> Directions
From top to bottom, restate the entries below word for word.

> Supplied data

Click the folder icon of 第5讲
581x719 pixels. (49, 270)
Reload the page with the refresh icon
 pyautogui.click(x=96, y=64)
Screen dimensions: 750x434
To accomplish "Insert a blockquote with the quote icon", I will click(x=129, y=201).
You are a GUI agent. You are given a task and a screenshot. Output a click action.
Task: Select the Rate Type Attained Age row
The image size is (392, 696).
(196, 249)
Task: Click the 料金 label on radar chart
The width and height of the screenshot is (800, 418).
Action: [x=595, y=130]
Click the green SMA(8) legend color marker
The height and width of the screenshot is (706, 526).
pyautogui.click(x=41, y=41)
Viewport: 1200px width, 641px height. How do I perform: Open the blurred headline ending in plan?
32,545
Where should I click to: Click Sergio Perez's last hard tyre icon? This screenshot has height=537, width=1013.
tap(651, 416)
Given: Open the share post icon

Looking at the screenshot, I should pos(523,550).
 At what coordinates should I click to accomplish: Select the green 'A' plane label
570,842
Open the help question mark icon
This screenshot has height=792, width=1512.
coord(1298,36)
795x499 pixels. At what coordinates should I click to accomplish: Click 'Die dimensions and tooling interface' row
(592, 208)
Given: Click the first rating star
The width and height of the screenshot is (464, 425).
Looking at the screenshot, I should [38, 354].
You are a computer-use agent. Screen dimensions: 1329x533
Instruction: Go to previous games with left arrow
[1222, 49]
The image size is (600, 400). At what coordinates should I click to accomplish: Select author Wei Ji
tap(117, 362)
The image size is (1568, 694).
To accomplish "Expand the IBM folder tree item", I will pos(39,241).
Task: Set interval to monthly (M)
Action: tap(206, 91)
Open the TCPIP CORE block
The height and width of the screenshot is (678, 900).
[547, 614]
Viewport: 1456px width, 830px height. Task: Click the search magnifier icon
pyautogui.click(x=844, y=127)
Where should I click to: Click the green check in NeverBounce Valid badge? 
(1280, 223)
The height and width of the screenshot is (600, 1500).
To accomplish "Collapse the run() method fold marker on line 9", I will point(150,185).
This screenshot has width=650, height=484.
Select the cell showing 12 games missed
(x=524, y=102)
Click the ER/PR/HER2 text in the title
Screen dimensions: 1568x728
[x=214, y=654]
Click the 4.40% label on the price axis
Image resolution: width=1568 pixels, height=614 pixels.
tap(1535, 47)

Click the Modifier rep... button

> Response area
Click the folder icon of 第5讲
581x719 pixels. (49, 270)
Reload the page with the refresh icon
 pyautogui.click(x=96, y=64)
Screen dimensions: 750x434
To accomplish "Insert a blockquote with the quote icon", I will click(x=129, y=201).
You are a GUI agent. You are given a task and a screenshot. Output a click action.
Task: Select the Rate Type Attained Age row
The image size is (392, 696).
(196, 249)
Task: Click the 料金 label on radar chart
The width and height of the screenshot is (800, 418).
Action: [x=595, y=130]
Click the green SMA(8) legend color marker
The height and width of the screenshot is (706, 526).
pyautogui.click(x=41, y=41)
Viewport: 1200px width, 641px height. How do I perform: Open the blurred headline ending in plan?
32,545
Where should I click to: Click Sergio Perez's last hard tyre icon? This screenshot has height=537, width=1013.
tap(651, 416)
Given: Open the share post icon

Looking at the screenshot, I should pos(523,550).
 At what coordinates should I click to accomplish: Select the green 'A' plane label
570,842
Open the help question mark icon
This screenshot has height=792, width=1512.
coord(1298,36)
795x499 pixels. At what coordinates should I click to accomplish: Click 'Die dimensions and tooling interface' row
(592, 208)
Given: Click the first rating star
The width and height of the screenshot is (464, 425).
Looking at the screenshot, I should [38, 354].
You are a computer-use agent. Screen dimensions: 1329x533
Instruction: Go to previous games with left arrow
[1222, 49]
The image size is (600, 400). At what coordinates should I click to accomplish: Select author Wei Ji
tap(117, 362)
The image size is (1568, 694).
To accomplish "Expand the IBM folder tree item", I will pos(39,241).
Task: Set interval to monthly (M)
Action: tap(206, 91)
Open the TCPIP CORE block
The height and width of the screenshot is (678, 900).
[547, 614]
Viewport: 1456px width, 830px height. Task: Click the search magnifier icon
pyautogui.click(x=844, y=127)
Where should I click to: Click the green check in NeverBounce Valid badge? 
(1280, 223)
The height and width of the screenshot is (600, 1500).
To accomplish "Collapse the run() method fold marker on line 9", I will point(150,185).
This screenshot has width=650, height=484.
Select the cell showing 12 games missed
(x=524, y=102)
Click the ER/PR/HER2 text in the title
Screen dimensions: 1568x728
[x=214, y=654]
Click the 4.40% label on the price axis
Image resolution: width=1568 pixels, height=614 pixels.
tap(1535, 47)

Click the Modifier rep... button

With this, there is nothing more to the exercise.